Mais il est d’autres chemins convergeant à Ospitalia de Masparraute avec suffisamment de vigueur pour imposer un véritable carrefour, qui s’insère et revit à Ospitalia à la lumière des observations topographiques et des relevés cadastraux. De leur étude ressort l’ancienneté de l’infrastructure routière qui a conditionné des limites communales et donné naissance à Ospitalia. Fonctionnellement inséparable du carrefour, Ospitalia n’a plus de justification après le déclin du carrefour, aussi son origine ne saurait-elle se limiter d’aucune manière au XVIII) siècle ni son existence s’y confiner.

En face d’Ospitalia débouchait le chemin de Viellenave et de la Mulary. Les traces s’en effacent progressivement, et des deux haies bordantes il y a peu une seule subsiste après débordement d’un champ.

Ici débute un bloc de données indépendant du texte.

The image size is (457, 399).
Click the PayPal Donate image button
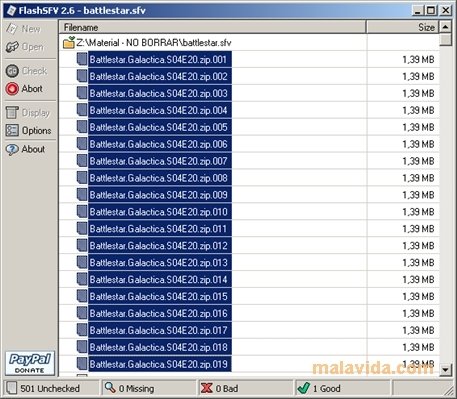click(x=30, y=363)
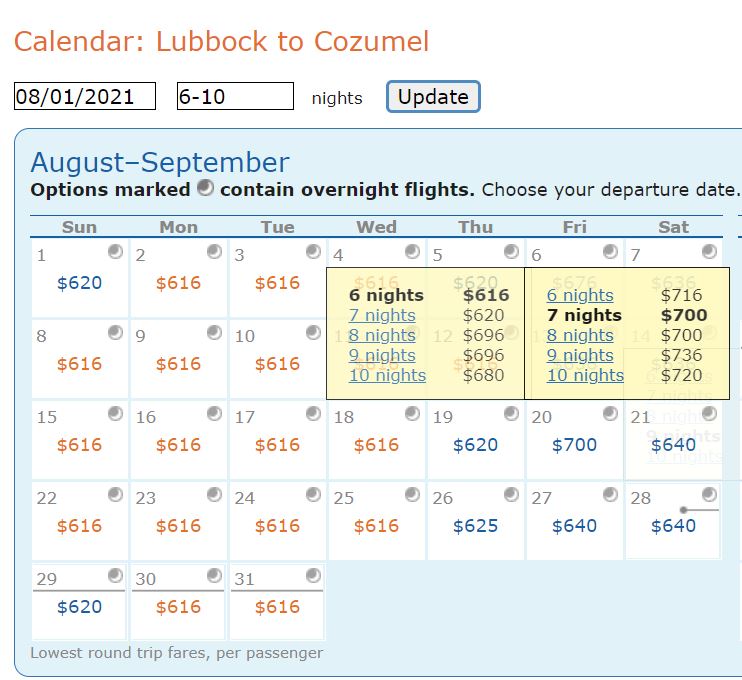Screen dimensions: 742x680
Task: Select the $625 fare on August 26
Action: point(475,526)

Ce tronçon terminal sépare un champ de Masparraute d’un champ d’Arraute ; le chemin reparaît derrière la maison Miquelet d’Arraute, et il est deux traits à noter sur le vieux plan cadastral d’Arraute : l’appellation chemin de Labastide-Villefranche, c’est-à-dire de Bergouey et de Villenave, et son insertion à la limite des territoires d’Arraute et de Masparraute sur quelque 180 mètres. On suit le chemin en arrière de la maison Emachondoa où la tradition du passage des pèlerins s’est maintenue, et l’on rejoint le chemin de Cibieta, dernière maison de Masparraute, d’où l’on descend entre deux rangs rectilignes de fil de fer barbelé vers le bois de la Mulary. Le chemin se perd dans le bois, et rien de plus aisé que de s’y égarer à l’instar de la femme du voisinage qui erra toute la nuit avant de pouvoir en sortir. Un point de repère essentiel est pourtant connu de tous, encore que pas commode à retrouver, nous l’avons vérifié à nos dépens, le pont de la Mulary dit pont romain, où passait la route sur le ruisseau Mihouret à la limite de Biscay et de Viellenave. Ce pont roman à une arche bombée est semblable à celui du moulin d’Aincie de Beyrie, arche en pierre rouge effrité sur une berge et dont le pavement est en partie visible sur le dessus. Au pont s’effectuait la jonction du chemin de Viellenave et du chemin du château de la Mulary en direction d’Ospitalia de Masparraute . Deux précisions sont ancrées dans les mémoires, la qualification romaine et les rixes dont il fut souvent témoin. Quelques 400 mètre après la sortie du pont le chemin débouche au pied de la colline la Mulary, fief primitif des Gramont.

Entre Ospitalia de Masparraute et la première maison d’Arraute, anciennement dénommée Hachaga, descend un autre chemin, dit d’Orègue à Masparraute, qui va séparer lui aussi quelques mètres plus bas les territoires de Masparraute et d’Arraute sur une distance de 120 mètres environ.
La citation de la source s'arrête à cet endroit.